=== Section Start ===

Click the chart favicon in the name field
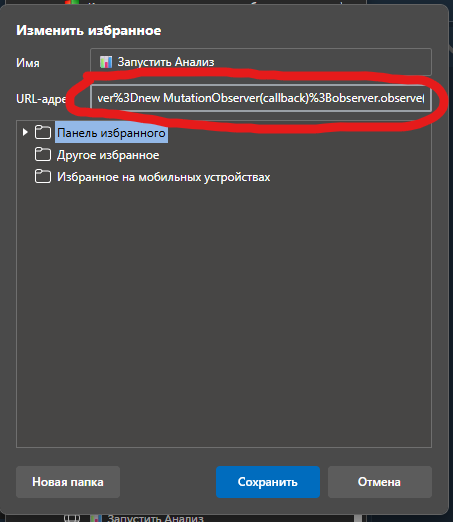click(x=106, y=62)
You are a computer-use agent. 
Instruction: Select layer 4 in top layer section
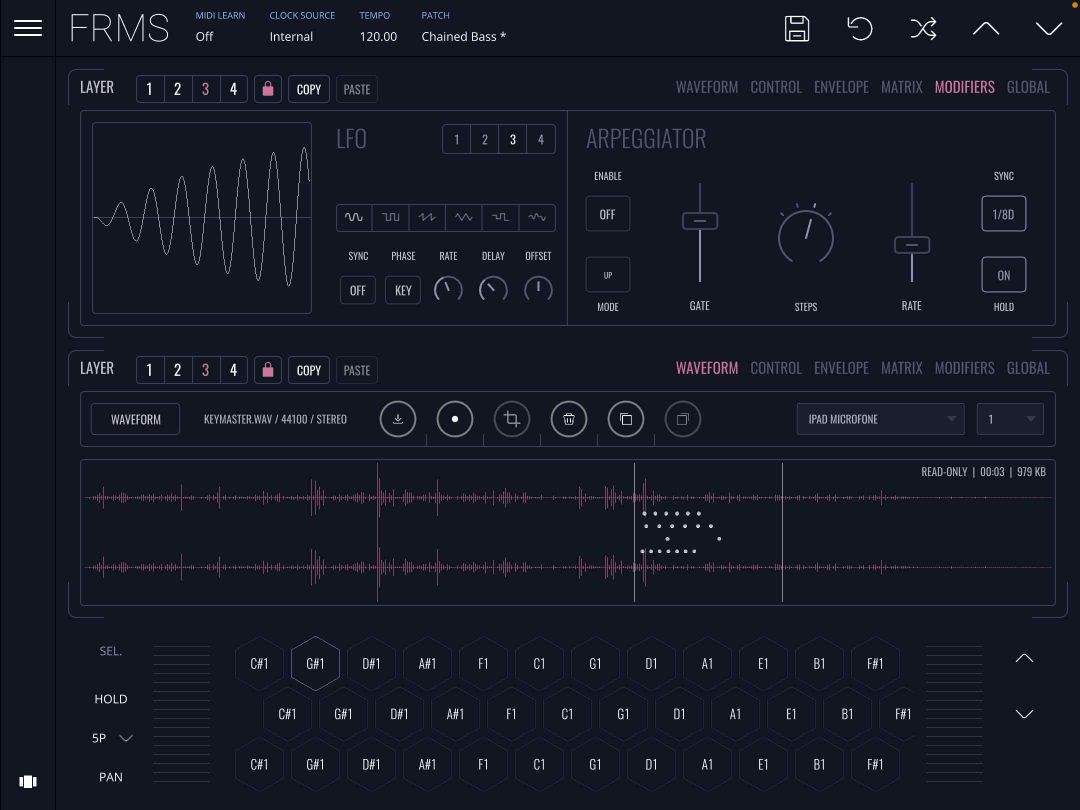click(233, 88)
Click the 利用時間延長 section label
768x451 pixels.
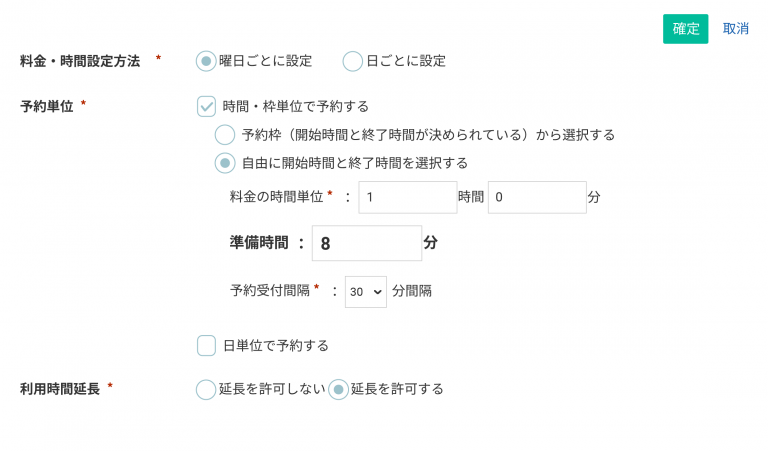(60, 389)
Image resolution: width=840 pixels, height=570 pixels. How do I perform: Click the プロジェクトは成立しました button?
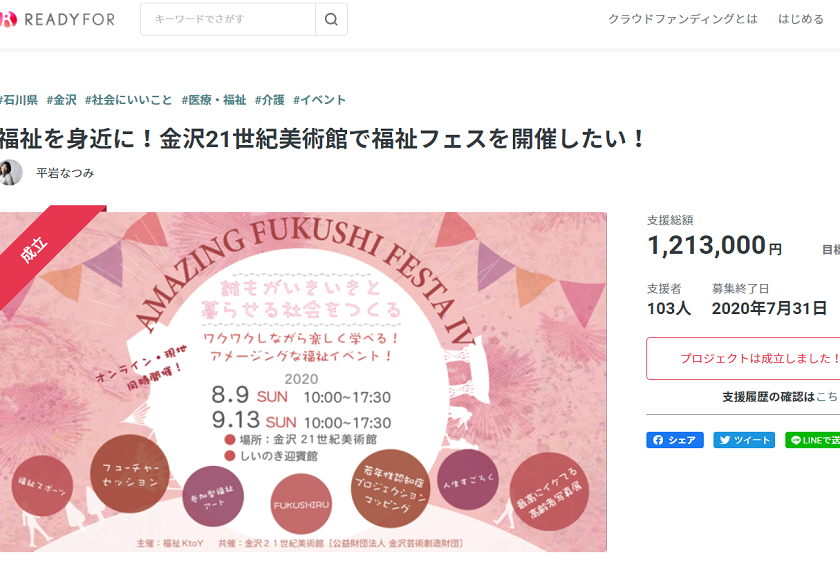(x=743, y=358)
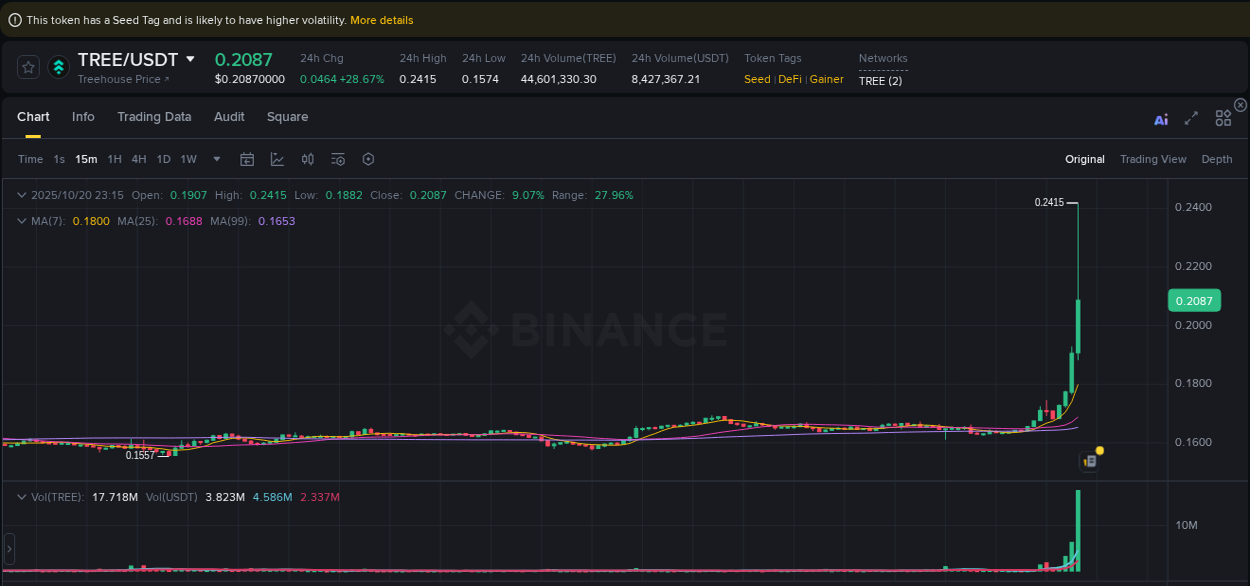Toggle the favorite star for TREE/USDT
1250x586 pixels.
28,67
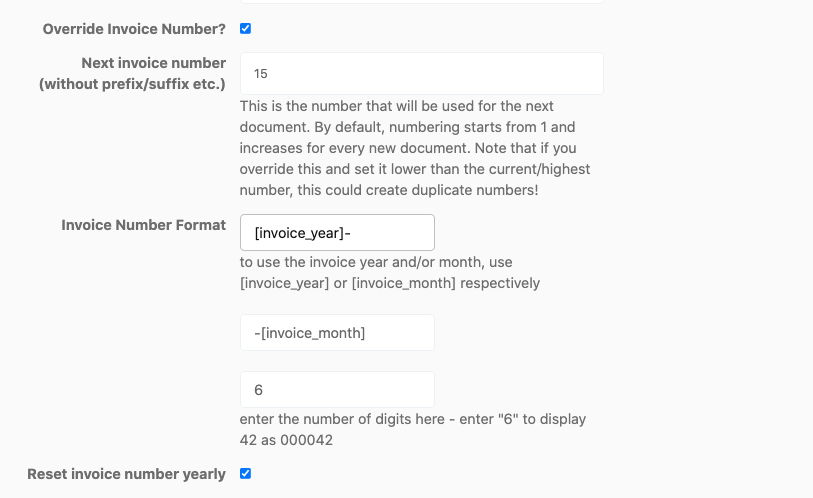Image resolution: width=813 pixels, height=498 pixels.
Task: Click the suffix field containing -[invoice_month]
Action: coord(337,333)
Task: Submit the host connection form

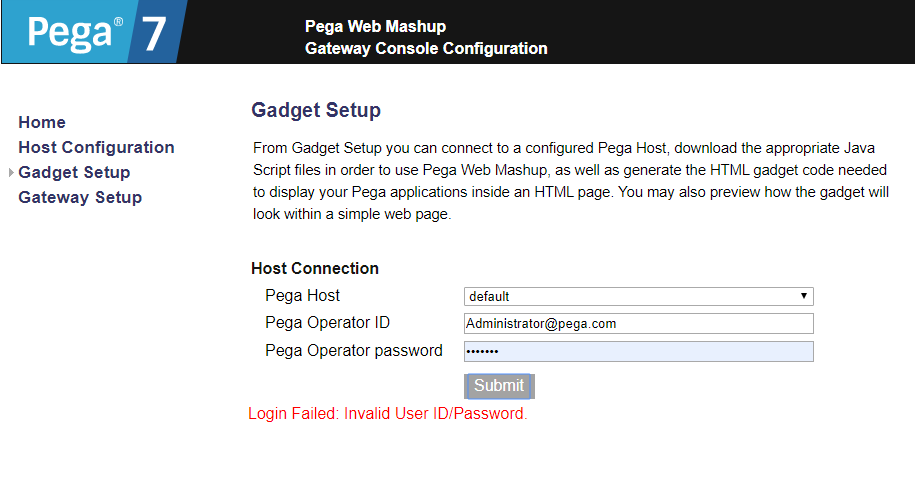Action: coord(499,386)
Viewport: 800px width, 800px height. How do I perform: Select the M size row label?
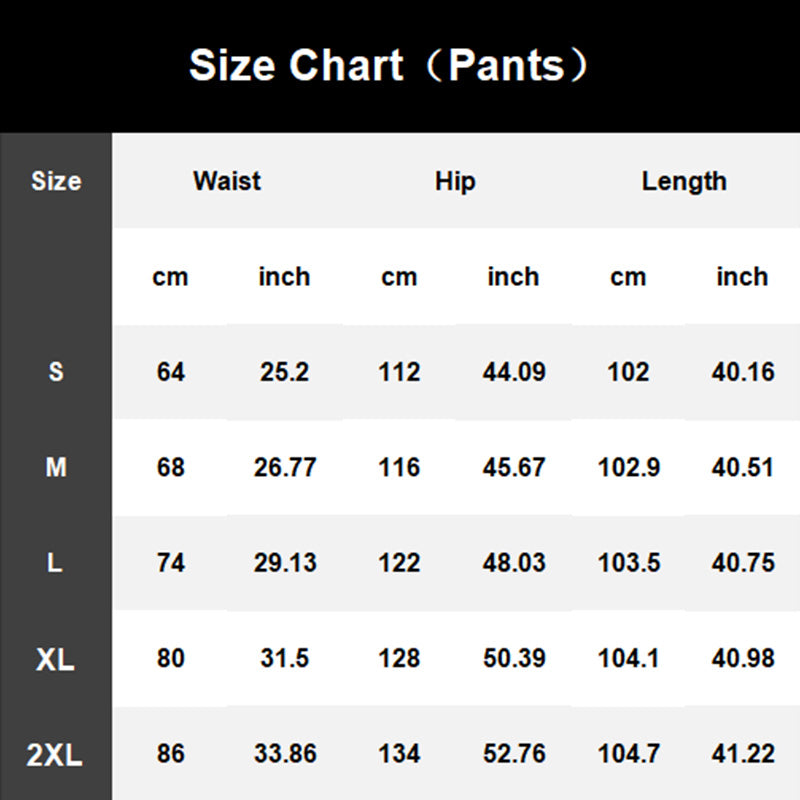click(x=56, y=467)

=== Section End ===

◆ Exercise goal:
Leave the images aside and transcribe all entries exactly.

◆ Answer section:
Click the chart favicon in the name field
click(x=106, y=62)
You are a computer-use agent. 
Instruction: Select layer 4 in top layer section
click(233, 88)
Click the 利用時間延長 section label
768x451 pixels.
(60, 389)
Image resolution: width=840 pixels, height=570 pixels. How do I perform: Click the プロジェクトは成立しました button?
(x=743, y=358)
Toggle the favorite star for TREE/USDT
1250x586 pixels.
28,67
Image resolution: width=813 pixels, height=498 pixels.
Task: Click the suffix field containing -[invoice_month]
Action: coord(337,333)
Task: Submit the host connection form

Action: coord(499,386)
Viewport: 800px width, 800px height. How do I perform: Select the M size row label?
click(x=56, y=467)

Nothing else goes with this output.